Cross- and Reverse Commuting: Are Mobility Patterns Changing in the Suburban Areas of Central and Eastern Europe?
I Keseru, KTI Institute for Transport Sciences, HU
The main objective of this research project is to find evidence of changing commuting patterns in the Budapest Agglomeration by assessing the intensity and characteristics of traditional, cross- and reverse-commuting.
Since 1990 the metropolitan areas of Central and Eastern Europe have undergone significant spatial and demographic changes. Unprecedented suburbanisation has restructured commuting patterns with considerable effects on modal choice, travel times and road congestion.
The growing demand in traditional commuting directions, a consequence of residential suburbanisation is apparent. It is reflected in increased road congestion on roads into the city, higher demand for high-quality rail-bound commuter links and increased awareness of environmental problems along major radial roads. Since the urbanisation process of the Central and Eastern European urban areas has followed the pattern of Western-European cities, it is expected that emerging suburbanisation of jobs is going to change traditional commuting patterns. Reverse commuting (commuting from the core city to its suburbs) and cross-commuting (commuting between suburbs) are the two most important consequences of this process.
While there is a wide range of literature available on commuting dynamics affected by changes in residential and job locations in the urban areas of the USA and Western-Europe (mainly France, the Netherlands and Germany), little evidence of similar processes exists in Central and Eastern Europe.
The main objective of this research project is to find evidence of changing commuting patterns in urban areas by assessing the intensity of traditional, cross- and reverse-commuting. A comparative analysis of commuting patterns as regards mode choice, population characteristics and journey length is also carried out. Since in most cases urban public transport networks are based on radial, suburb-to-city lines, it is expected that cross-commuters are more likely to use their cars. This hypothesis is also tested in the course of the research.
The target area of the research is the Budapest Agglomeration, a concentration of 81 settlements with 2.5 million inhabitants, one-quarter of the population of Hungary. With new office, commercial and complex (leisure-residential-office) developments appearing in the suburban area of the city, there is growing concern of the mobility impacts of these developments, while their effect on commuting patterns and the transport network has not been clarified.
The empirical analysis is based on commuter data from the National Census (2001) and the Microcensus from 2005, while more detailed data on modal choice, passenger characteristics etc. is available from the Travel Survey in the Budapest Agglomeration (2004) and the National Passenger Survey (2007).

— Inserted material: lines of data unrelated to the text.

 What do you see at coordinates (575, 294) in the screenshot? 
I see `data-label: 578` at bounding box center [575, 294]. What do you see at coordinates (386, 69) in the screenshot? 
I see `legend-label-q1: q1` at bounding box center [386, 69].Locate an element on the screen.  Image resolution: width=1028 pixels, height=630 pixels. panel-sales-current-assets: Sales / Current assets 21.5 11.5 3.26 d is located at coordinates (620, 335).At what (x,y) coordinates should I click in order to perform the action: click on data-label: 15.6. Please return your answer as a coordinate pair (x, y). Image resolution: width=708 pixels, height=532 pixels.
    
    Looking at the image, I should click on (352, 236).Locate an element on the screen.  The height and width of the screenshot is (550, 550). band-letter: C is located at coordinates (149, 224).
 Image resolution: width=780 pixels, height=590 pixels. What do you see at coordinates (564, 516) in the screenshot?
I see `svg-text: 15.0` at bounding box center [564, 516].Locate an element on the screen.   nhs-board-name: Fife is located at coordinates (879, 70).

In this paper, first, the intensity of reverse- and cross-commuting is examined by comparing commuting data from 2001, 2004 and 2007. Secondly, the characteristics of traditional, reverse- and cross-commuting journeys are compared (mode choice, passenger types [demographics, car ownership, etc.]), journey length and distance. And finally, the regional differences of the above characteristics are analysed. A comparison to trends in the USA and Western-European cities is also made.
Using this first stage of the research as a starting point, in the later stages, possible future scenarios will be created based on current trends and experience from Western-Europe and the USA. The current state of policies related to transport and spatial development affecting commuting will also be assessed and recommendations will be given for an integrated approach to sustainable transport and spatial planning to minimize the negative impacts of changing commuting patterns.